Microscopic polyangiitis

Question 1

Microscopic polyangiitis

• Most common cause of pulmonary-renal syndrome causing both _________ and _________
• A/w ____________
• Tendency to affect ________________ (unlike polyarteritis nodosa which causes only arterial lesions)
• Middle-aged to elderly, mean age 60 years old, male = female
• Some associations with _____________ use for treatment of hyperthyroidism, silica and solvent exposure
• Clinical presentation tends to be shorter compared to GPA (granulomatosis w polyangiitis)
• Can be a feature of immune disorders eg Henoch-Schonlein purpura, essential mixed cryoglobulinaemia, connective tissue disorders

Answer 1

alveolar haemorrhage and RPGN (renal biopsy may show crescentic glomeruli);

p-ANCA (MPO-ANCA);

both arteries and veins;

propylthiouracil (PTU)

Question 2

What are the clinical features of microscopic polyangiitis?

Answer 2

• Common complaints and signs of GPA and MPA include fatigue, fever, weight loss, arthralgia, rhinosinusitis, cough, dyspnoea, urinary abnormalities (w or wo renal insufficiency, purpura and neurologic dysfunction
• Tracheal and pulmonary disease
• Renal manifestations
• Cutaneous manifestations
• Ophthalmic and orbital manifestations

Question 3

What are the investigations for microscopic polyangiitis?

Answer 3

ESR/CRP – typically dramatic elevations, correlates well with disease activity

UFEME – haematuria, RBC cell casts, proteinuria

FBC – NCNC anaemia, mild-moderate leukocytosis, moderate-pronounced thrombocytosis

Electrolytes – hyperkalaemia in severe renal dysfunction

LFTs – usually normal. AST/ALT >1000 mg/dL if hepatic involvement

Serology:

• ANA – negative
• ANCA – positive usually p-ANCA pattern
• RF – can be positive in 40-50% of patients
• C3, C4 – normal
• Anti-GBM – can be positive

Tissue biopsies

• Renal biopsy: IMF staining for “pauci-immune” nature of renal involvement
• Skin biopsy: demonstrate involvement of medium-sized vessels, therefore excluding cutaneous vasculitis limited to small-vessel disease (eg hypersensitivity vasculitis, Henoch-Schonlein purpura)
• Lung biopsy: excludes infections, malignancies etc.

Question 4

What is the management of Microscopic polyangiitis?

Answer 4

Induction of remission

• Combination therapy: cytotoxic agent + glucocorticoid
• Cytotoxic agents: rituximab (1st choice), cyclophosphamide (2nd choice).
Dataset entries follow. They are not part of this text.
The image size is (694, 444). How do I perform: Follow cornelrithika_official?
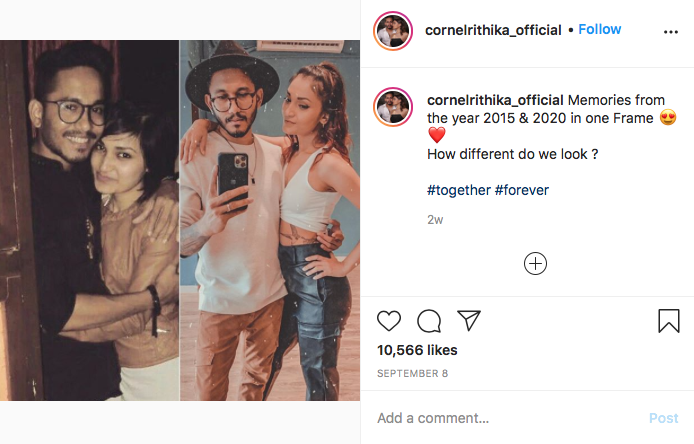(x=600, y=30)
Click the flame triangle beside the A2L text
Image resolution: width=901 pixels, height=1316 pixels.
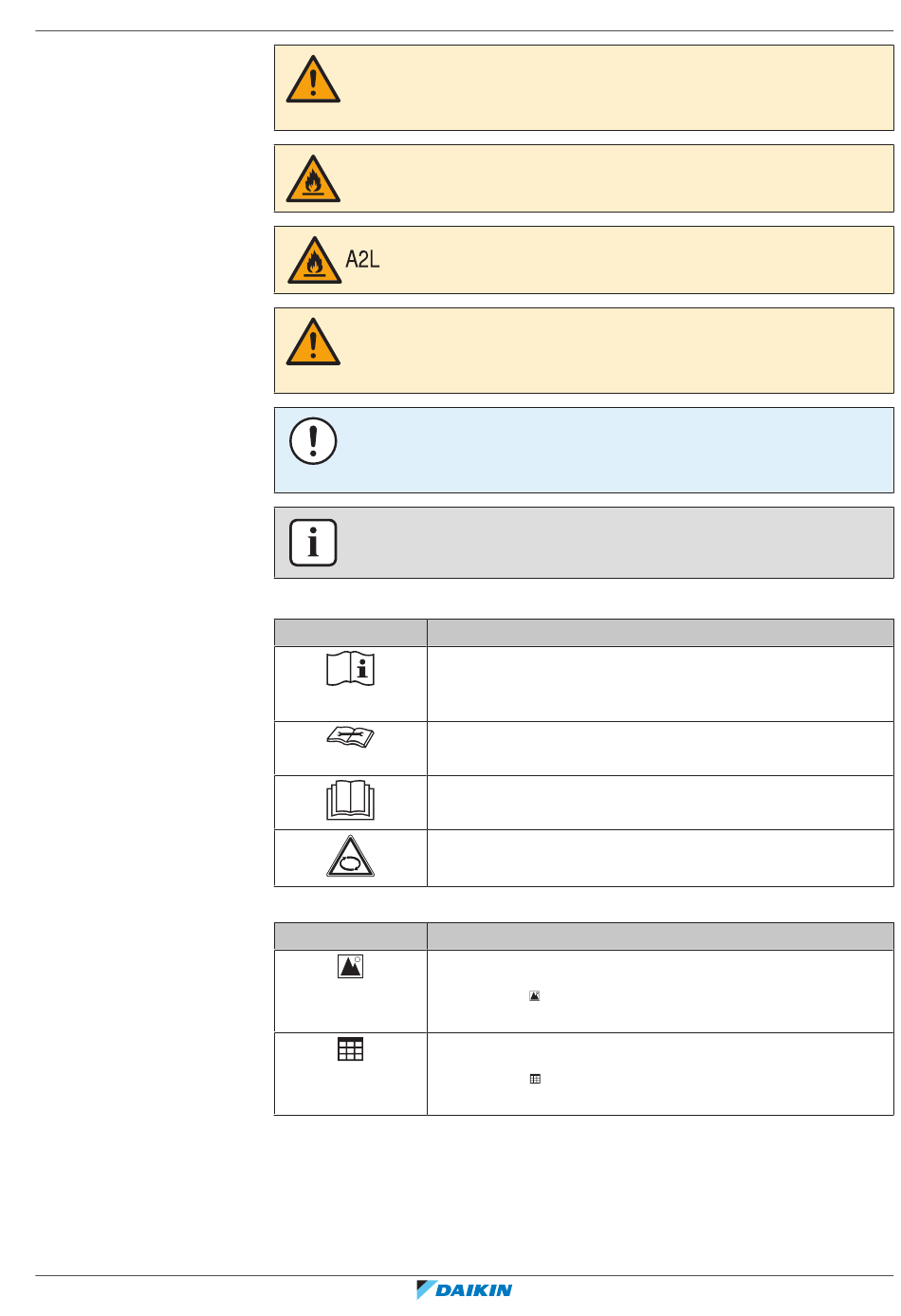point(314,260)
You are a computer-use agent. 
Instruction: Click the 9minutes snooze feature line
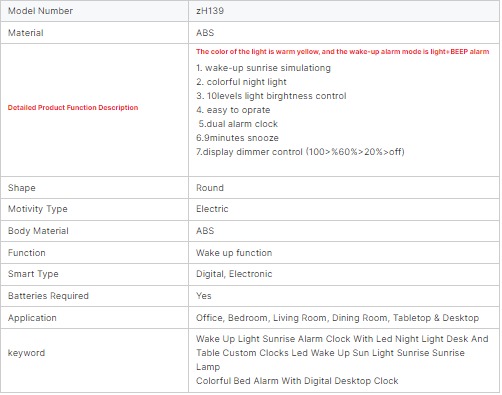point(237,138)
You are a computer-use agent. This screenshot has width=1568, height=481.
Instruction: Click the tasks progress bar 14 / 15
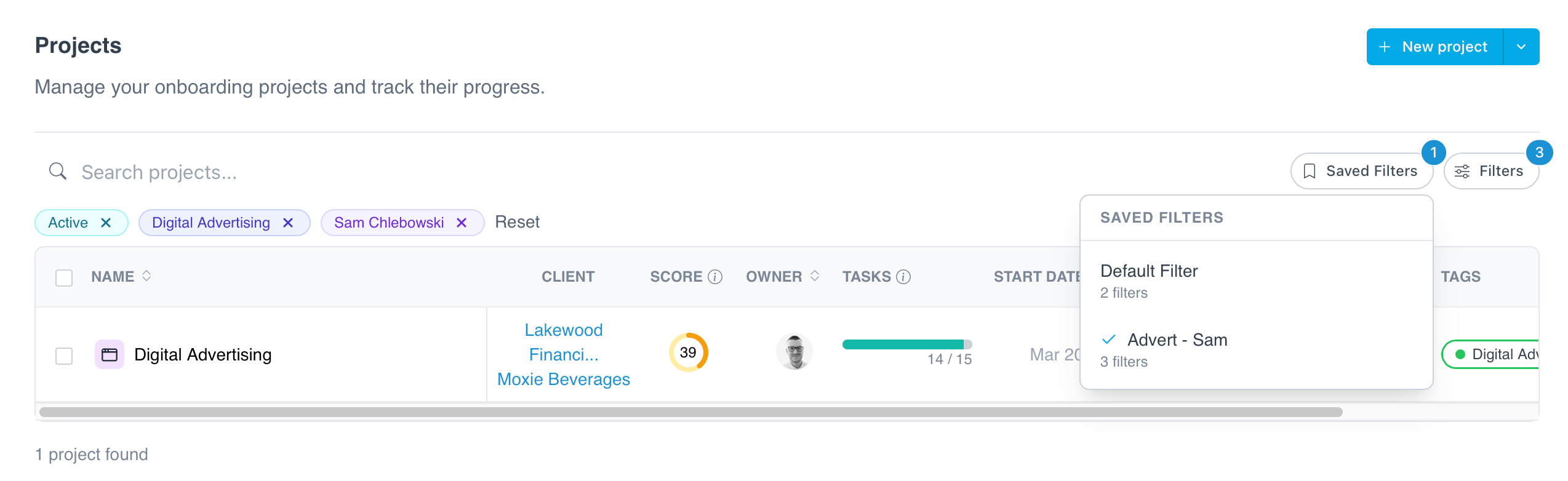pos(907,344)
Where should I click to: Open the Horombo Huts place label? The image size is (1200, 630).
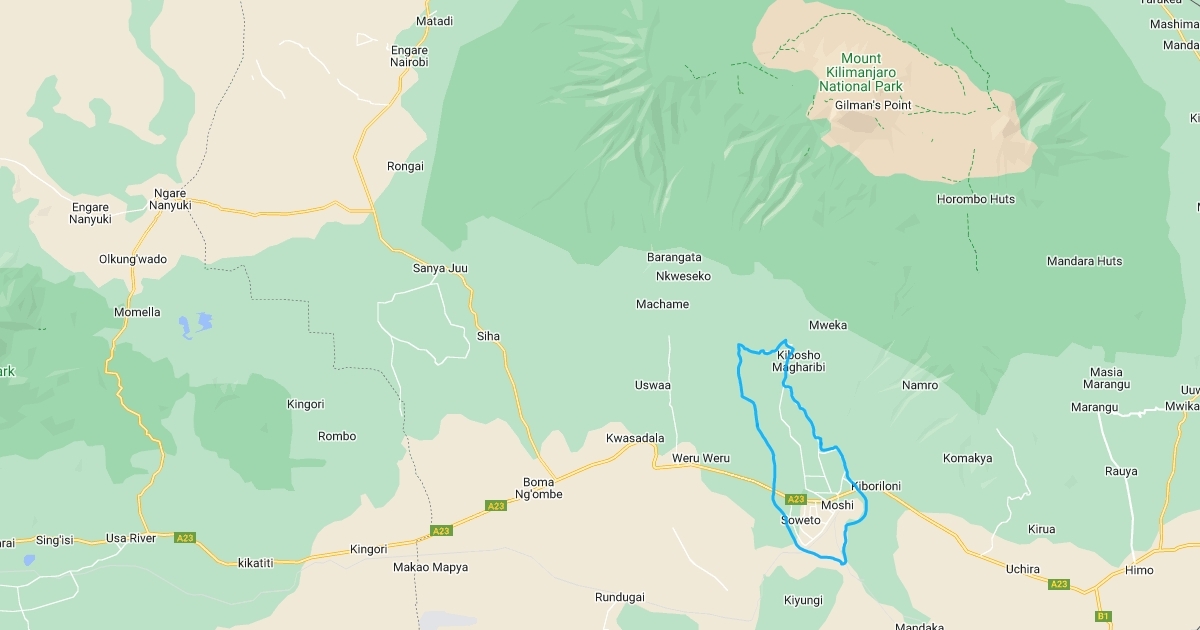coord(975,199)
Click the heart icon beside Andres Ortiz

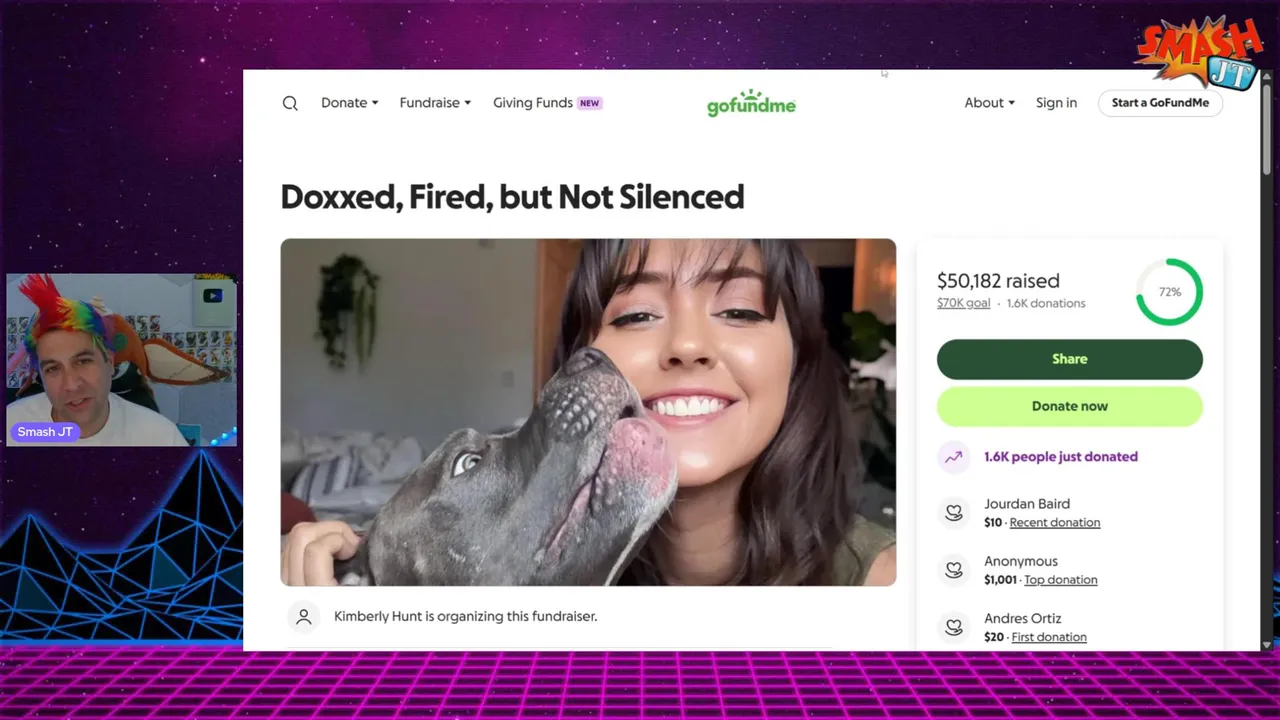point(954,627)
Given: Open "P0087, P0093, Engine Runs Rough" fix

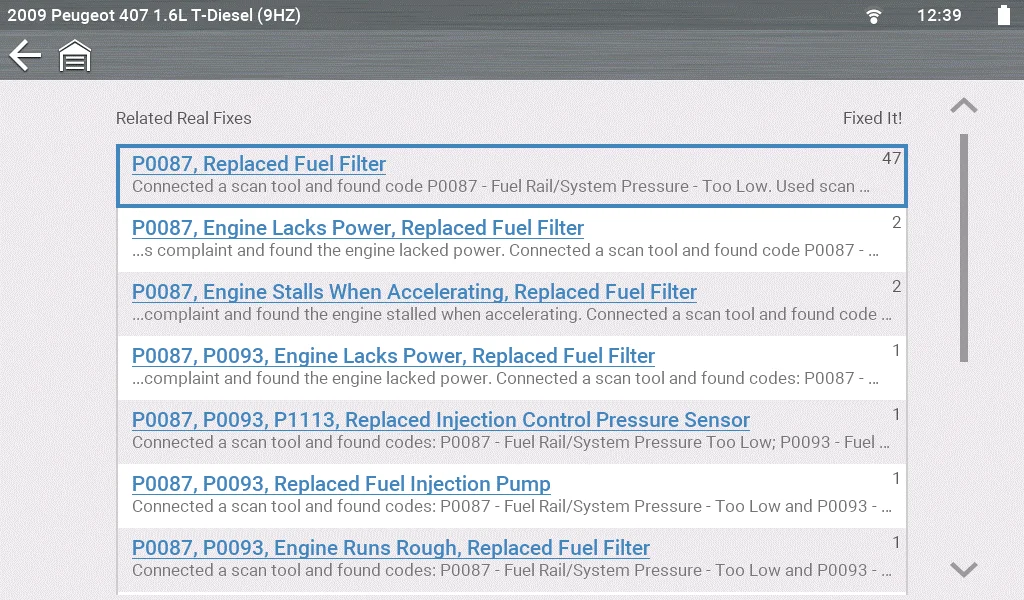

Rituximab has a better long-term side effect profile
• Dosing: 3-day IV pulse methyprednisolone, followed by 2mg/kg/d cyclophosphamide (normal renal function) + 1mg/kg/d prednisolone for 3-6 months
• Administration: cyclophosphamide can be given IV or oral

Maintenance

• Replace cyclophosphamide with azathioprine (up to 2mg/kg/d) or methotrexate (20-25mg/wk) for 1 year upon achieving remission
• For renal damage: blood pressure control, ACEi, salt restriction

Prophylaxis against PCP: daily dose single-strength Bactrim or 100mg/d dapsone or 1500mg/d atovaquone

Question 5

What are the similarities of MPA vs WG?

Answer 5

• Both presents with preceding constitutional symptoms of fever, fatigue, LOW
• Both are very similar diseases, characteristically involving the respi tract & kidneys
• Both can cause devastating pulmonary-renal syndrome
• Both are ANCA +ve, Necrotizing Vasculitis
• Renal histo for both shows: focal necrotizing, pauci-immune glomerulonephritis

Question 6

What are 4 differences between MP and WG?

Answer 6

Microscopic Polyangiitis

• C-ANCA
• No granuloma on histology
• Lower rates of URT involvement – nasopharynx, tracheal involvement is RARE (mainly lungs)
• Lower rates of relapse after immunosuppression

Wegener’s Granulomatosis

• P-ANCA
• Granulomatous, Neutrophil Predominent
• Higher rates of URT involvement
• Higher rates of relapse after immunosuppression